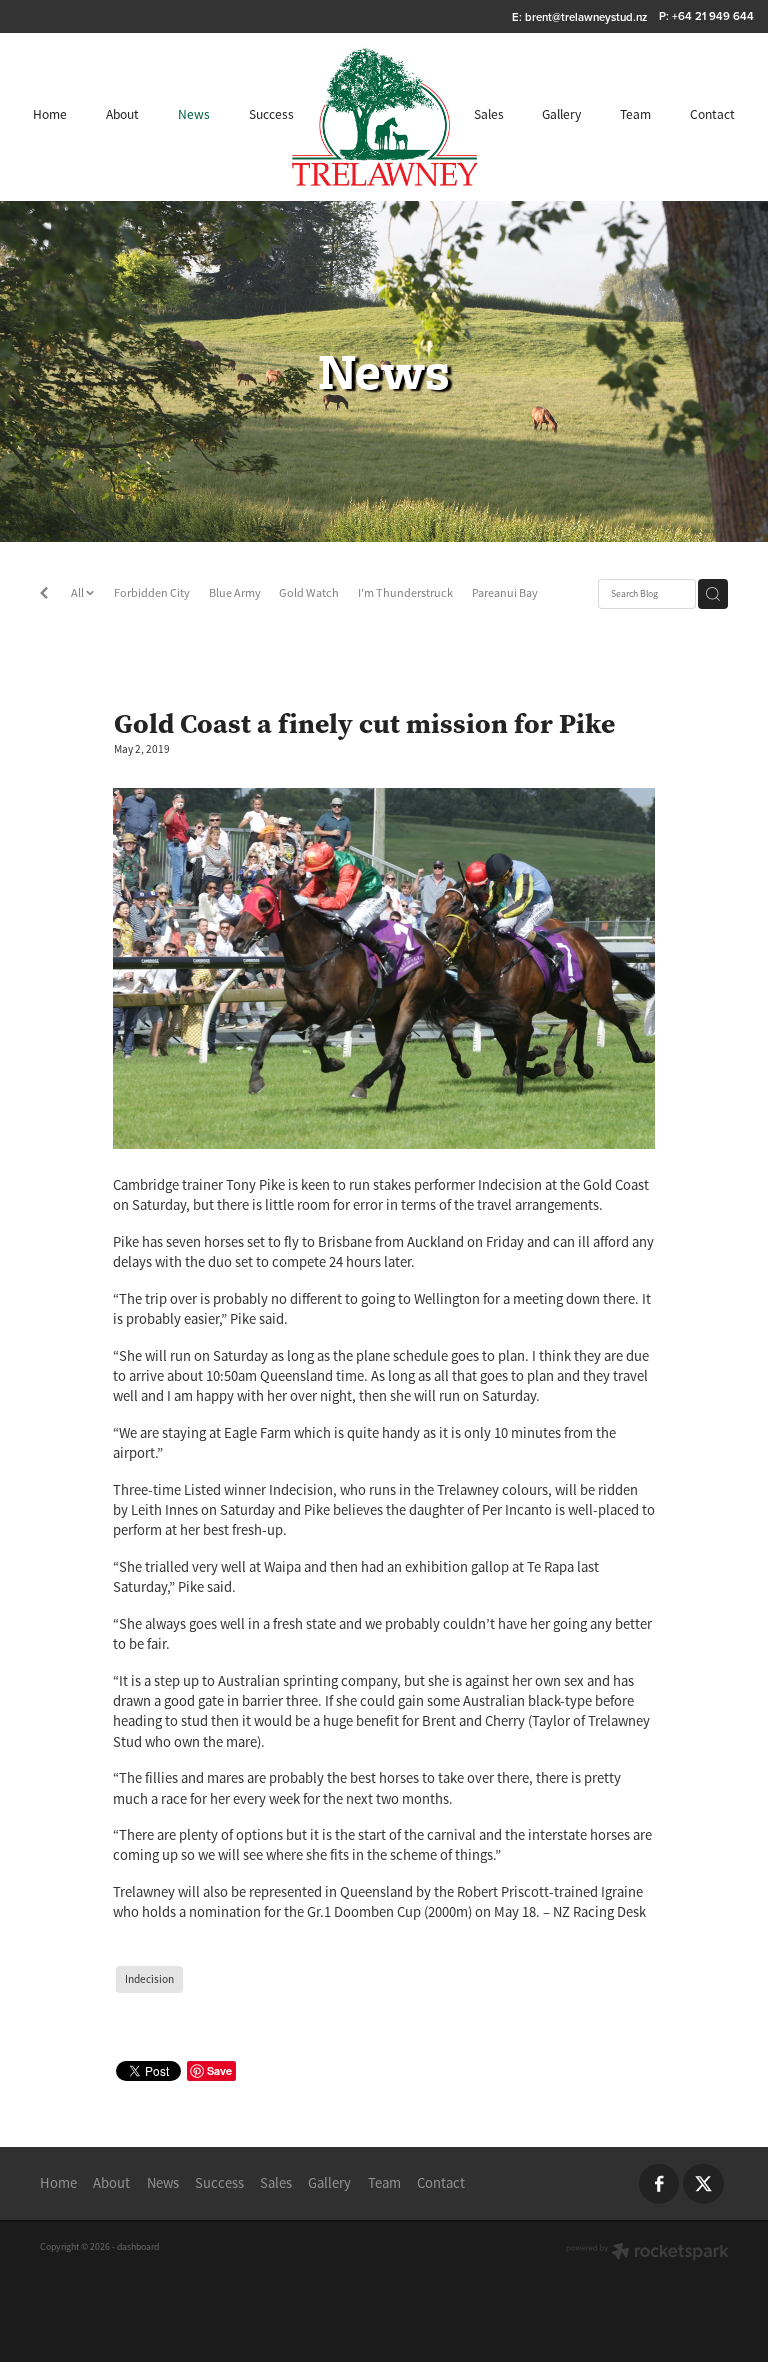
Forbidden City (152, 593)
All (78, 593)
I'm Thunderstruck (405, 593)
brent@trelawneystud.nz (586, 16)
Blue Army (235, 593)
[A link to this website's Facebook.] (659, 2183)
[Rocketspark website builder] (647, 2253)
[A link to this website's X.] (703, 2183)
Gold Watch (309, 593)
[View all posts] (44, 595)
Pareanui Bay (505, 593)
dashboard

--------------------------------

__Exercise aim__.
What is needed is an exact copy of every entry, with the pictures removed.

__Exercise answer__.
Forbidden City (152, 593)
All (78, 593)
I'm Thunderstruck (405, 593)
brent@trelawneystud.nz (586, 16)
Blue Army (235, 593)
[A link to this website's Facebook.] (659, 2183)
[Rocketspark website builder] (647, 2253)
[A link to this website's X.] (703, 2183)
Gold Watch (309, 593)
[View all posts] (44, 595)
Pareanui Bay (505, 593)
dashboard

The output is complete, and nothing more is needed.